§ **WORK TO DO**:
Edit the lines below by replacing "Smoker" with "Age" and leaving everything else unchanged. Omit the pictures from your answer.

§ **Page and screen pointing data**:

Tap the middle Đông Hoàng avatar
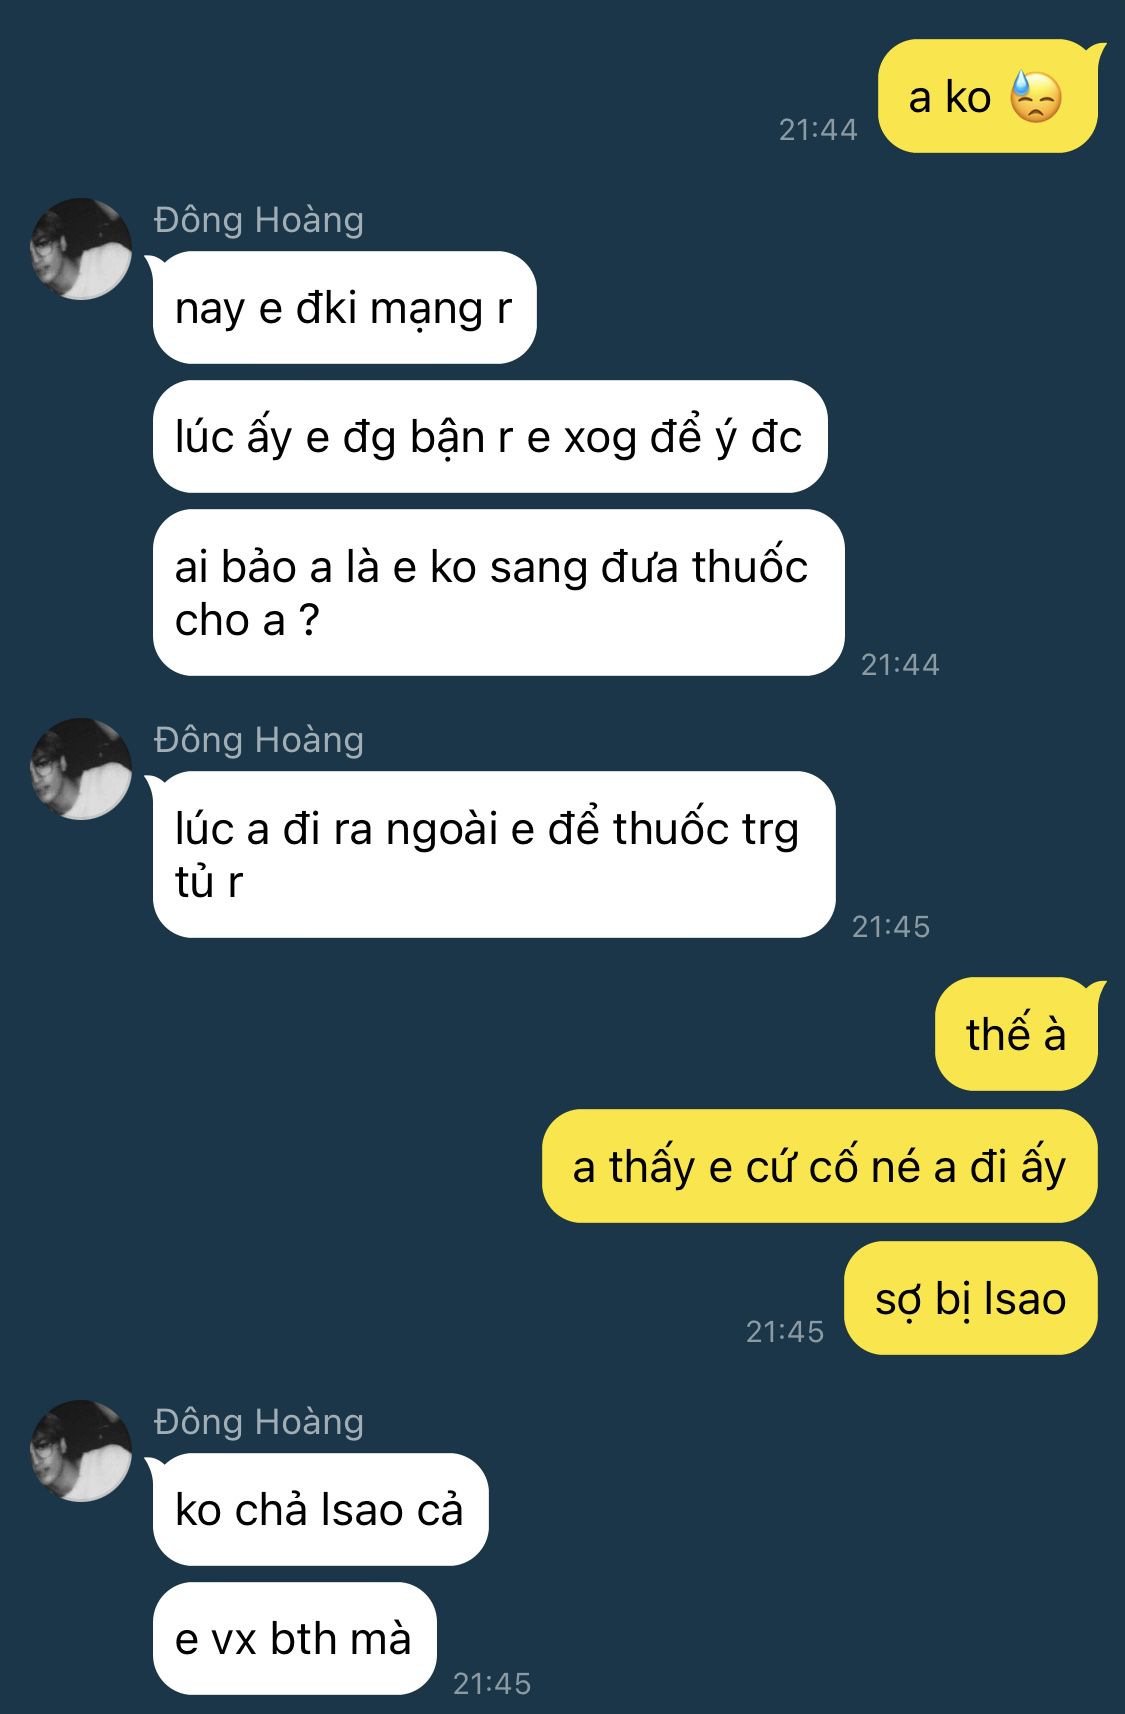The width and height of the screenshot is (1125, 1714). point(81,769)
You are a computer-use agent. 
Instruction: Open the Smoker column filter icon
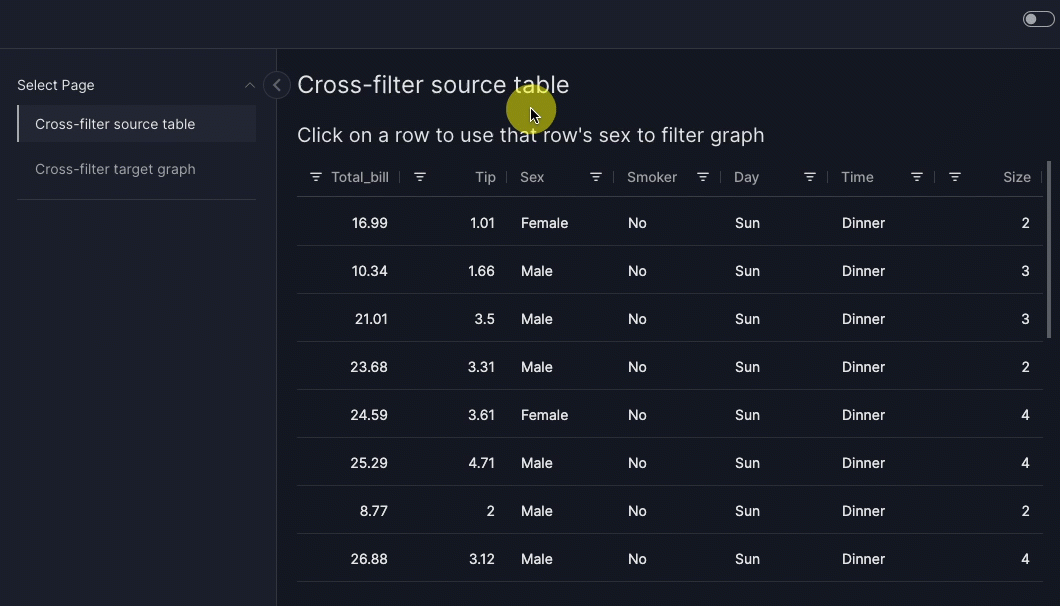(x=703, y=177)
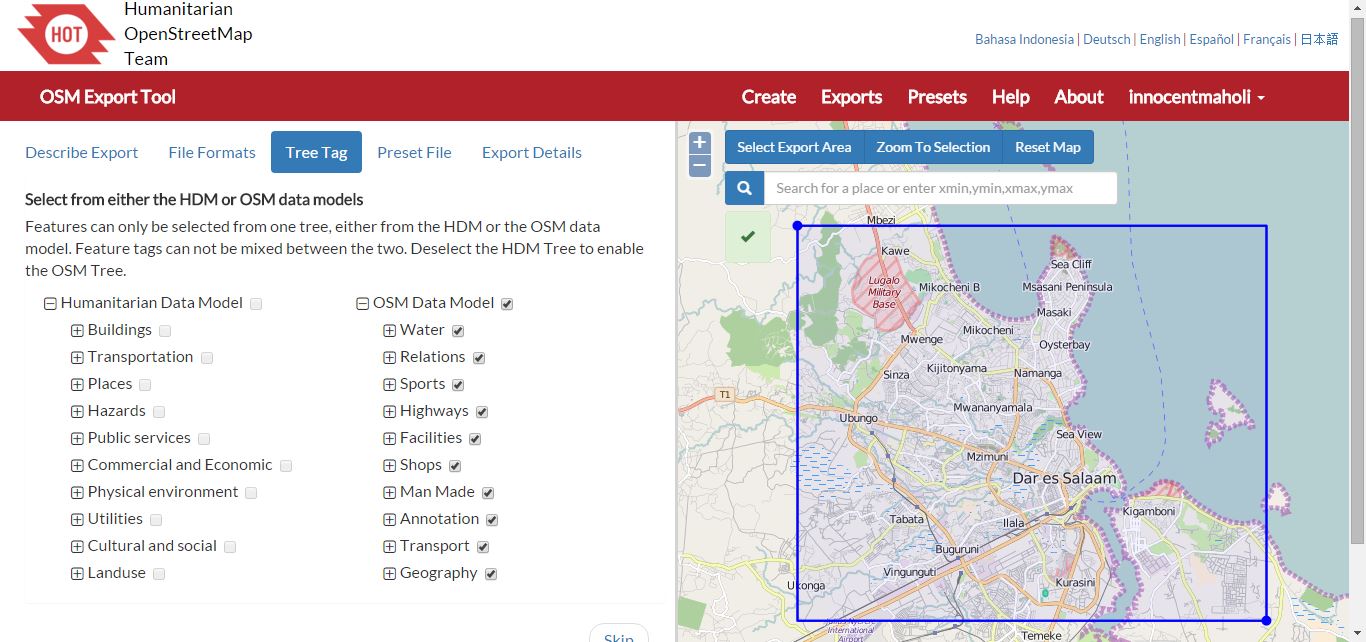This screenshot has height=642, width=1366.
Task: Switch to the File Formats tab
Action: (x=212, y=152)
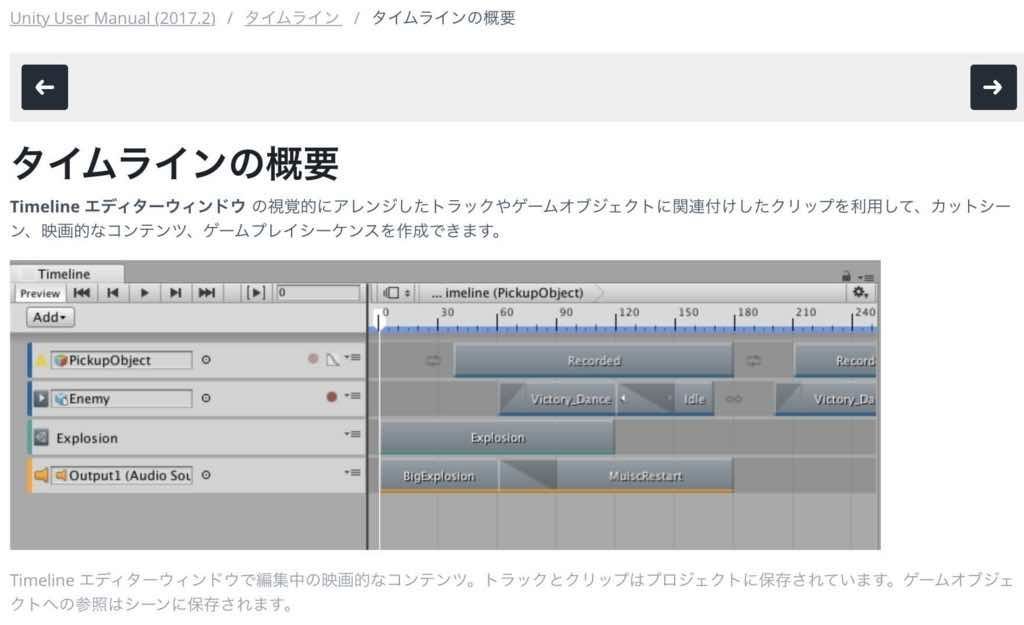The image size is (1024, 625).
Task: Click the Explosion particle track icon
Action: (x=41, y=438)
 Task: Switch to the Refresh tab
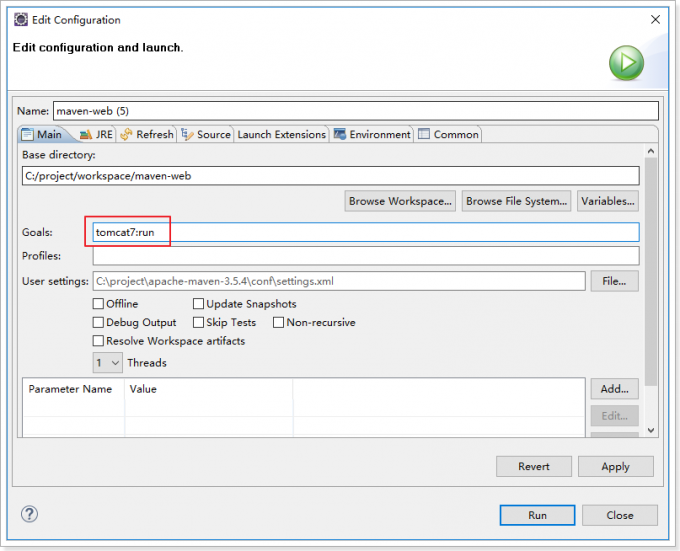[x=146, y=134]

§ **ANSWER FOR THIS EXERCISE**:
Tap the middle Đông Hoàng avatar
The width and height of the screenshot is (1125, 1714). point(81,769)
You are a computer-use agent. 
Instruction: Open the Age column filter icon
(x=703, y=177)
This screenshot has height=642, width=1366.
Task: Switch to the File Formats tab
Action: (x=212, y=152)
The image size is (1024, 625).
Task: Click the Explosion particle track icon
Action: (x=41, y=438)
 Task: Switch to the Refresh tab
[x=146, y=134]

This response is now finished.